ALFAJR QUOTIDIEN – Journal d'information quotidien comorien

Présidence d’Azali à l’Union africaine/Zile Soilihi : « Un grand échec pour l’Afrique »

Le débat est très animé entre le régime qui voulait que le nouveau président de l’Union africaine soit capable de relever les défis de l’Afrique et l’opposition qui ne voit de cette présidence de l’UA par Azali Assoumani, un passeur d’une France aux abois en Afrique. Dans une interview accordée à Al-fajr depuis la France, Dr Zilé Soilihi précise que cette fonction va devenir un vrai miroir grossissant de ses défauts. Selon lui, c’est un grand échec pour l’Afrique.

Le président Azali Assoumani est à la tête de l’Union africaine. Quelle analyse faites-vous pour ces nouvelles fonctions du président comorien ?

Azali Assoumani a  bénéficié pour accéder à cette fonction du lobbying pressant de la France qui a œuvré pour le retrait de William Ruto au bénéfice d’un porteur de valise docile  prévisible prêt à transmettre des messages de médiation envers certains pays africains en particulier ceux où ils se trouvent en grande difficulté et où la rue et les gouvernants demandent le départ. Les Comores ne doivent pas se réjouir de l’accès d’un dictateur à une fonction où il a finalement succédé à un autre dictateur, Macky Sall qui, tout comme a procédé Azali, veut tordre le coup aux institutions sénégalaises pour briguer un troisième mandat. Les Comores ne tireront aucun bénéfice de la présidence d’Azali Assoumani à l’Union africaine, bien au contraire ! Pour notre pays, ce seront des dépenses supplémentaires pour un état financièrement exsangue où s’installe la cherté de la vie, le chômage endémique, la pénurie alimentaire pour ne citer que ces maux.

Qu’attendez de lui pour la crise politico-institutionnelle née au lendemain des élections de 2019 et les différentes crises qui secouent le continent africain, notamment dans le Sahel et entre la RDC et le Rwanda ?

Le goût pour le pouvoir a conduit Azali à commettre ce coup d’État électoral qui a plongé le pays dans la division et le chaos.  Il avait l’opportunité de se grandir en ramenant la concorde et la paix mais il a préféré la fuite en avant : lancer son pays toujours sans routes ni hôpitaux dignes de ce nom vers cet écran de fumée qu’il appelle émergence, mot qui est aux Comores devenu synonyme d’échec.

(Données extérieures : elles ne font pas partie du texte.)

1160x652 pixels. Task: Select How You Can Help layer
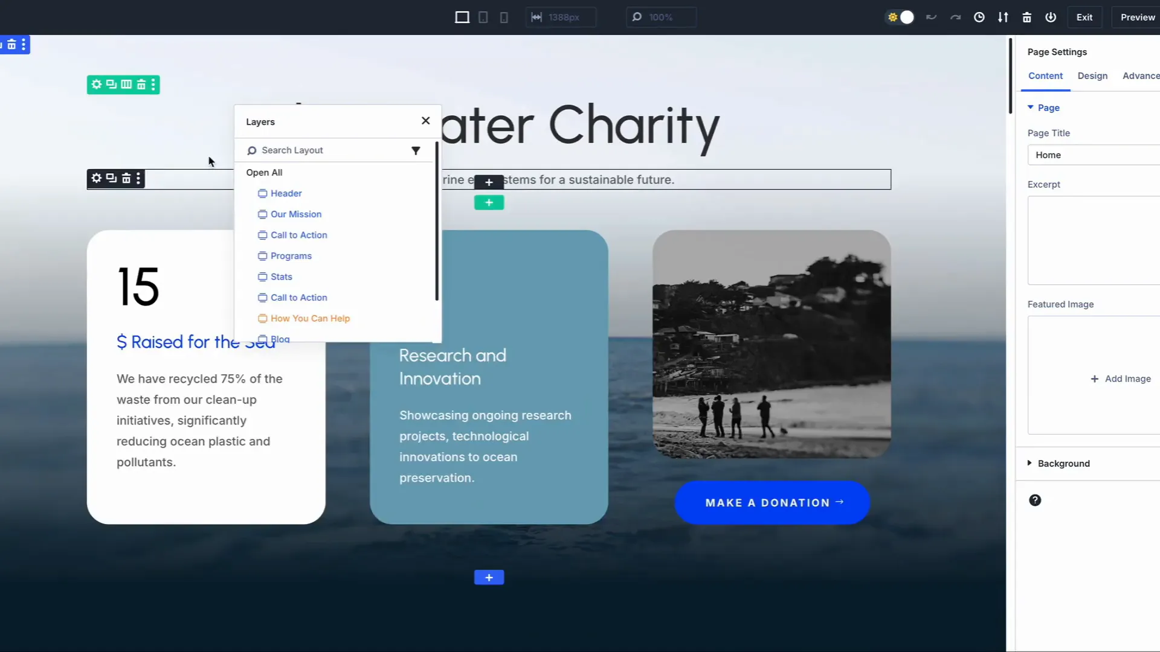(x=310, y=318)
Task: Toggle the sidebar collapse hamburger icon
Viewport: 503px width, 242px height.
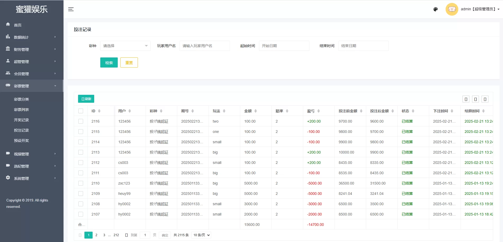Action: [71, 9]
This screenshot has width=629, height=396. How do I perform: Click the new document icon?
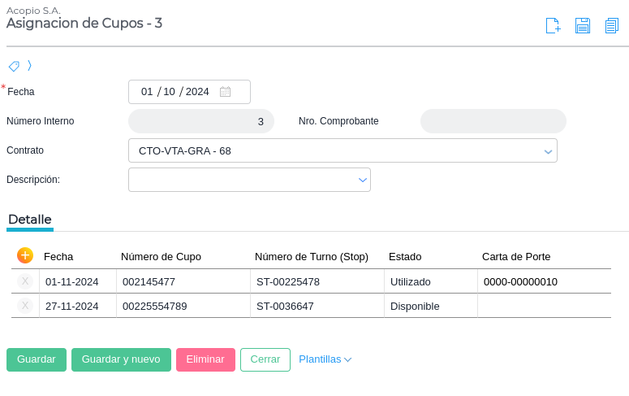(553, 25)
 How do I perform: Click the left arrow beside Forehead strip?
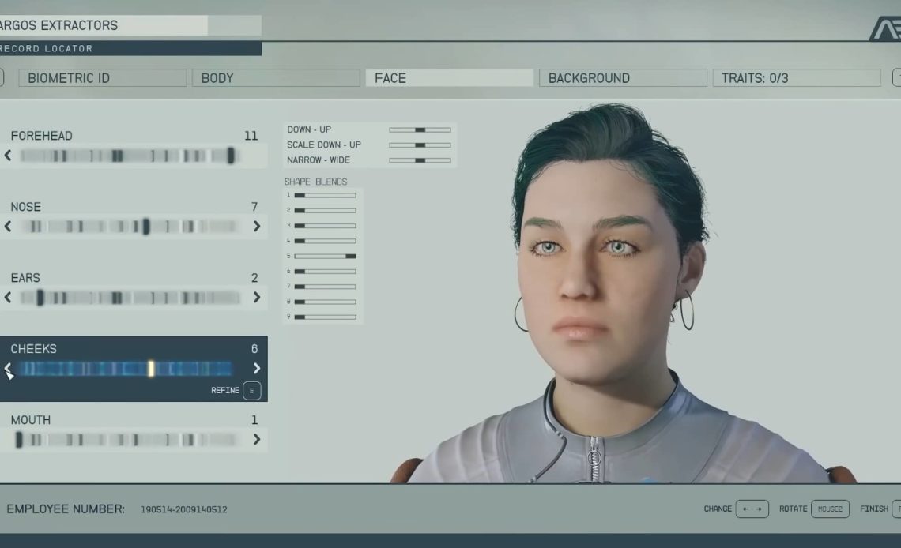point(8,156)
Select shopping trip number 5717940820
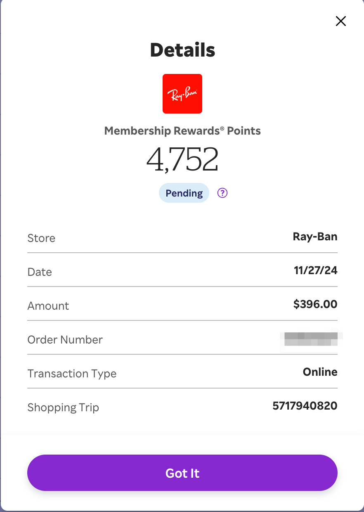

Il a préféré endormir son peuple, la communauté internationale en organisant ces fameux dialogues dont les conclusions furent préalablement préfabriquées. En vérité Azali vient d’enfiler un costume beaucoup trop grand pour sa personne. Que vaut son rayonnement diplomatique, sa puissance d’influence sur le cours des événements et des crises qui secouent le continent ? Que pèse ce président de fait d’un pays qui peut difficilement parler pour le continent les valeurs démocratiques, le respect des libertés, des droits de l’homme. Lui qui foule toutes ces valeurs au pied dans son propre pays ? Quelle est sa capacité à inspirer le respect et à faire œuvrer d’autorité devant un Paul Kagame ? Ma prédiction est qu’il va très vite se concentrer sur ce qui est le moins conflictuel, toutes choses égales par ailleurs, c’est-à dire la mise en place de la ZLECAF. Sur les autres défis, il va faire profil bas car il va vite se rendre compte que sa voix n’est pas audible pour les grands du continent et qu’il va donc préférer passer l’année de sa présidence à traiter les sujets où le consensus est plus simple à trouver. Ce n’est pas Azali qui va tordre le bras à Macky Sall pour l’empêcher de briguer un troisième mandat et d’arrêter sa dérive autoritaire qui l’amène progressivement à menacer l’existence même de son jeunet populaire l’opposant SONKO. Ce n’est pas Azali Assoumani qui va apporter un règlement pérenne à la crise entre l’Algérie et le Maroc au Sahara occidental. Sa faible carrure et ses mauvais résultats dans son propre pays lui enlèvent toute crédibilité pour être celui qui peut influer sur ces conflits anciens auxquels d’autres plus aguerris, mieux armés, de plus haute stature n’ont pas su apporter le moindre apaisement.

Plusieurs médias internationaux contestent le nouveau président de l’Union Africaine pour diverses raisons, qu’en dites-vous ?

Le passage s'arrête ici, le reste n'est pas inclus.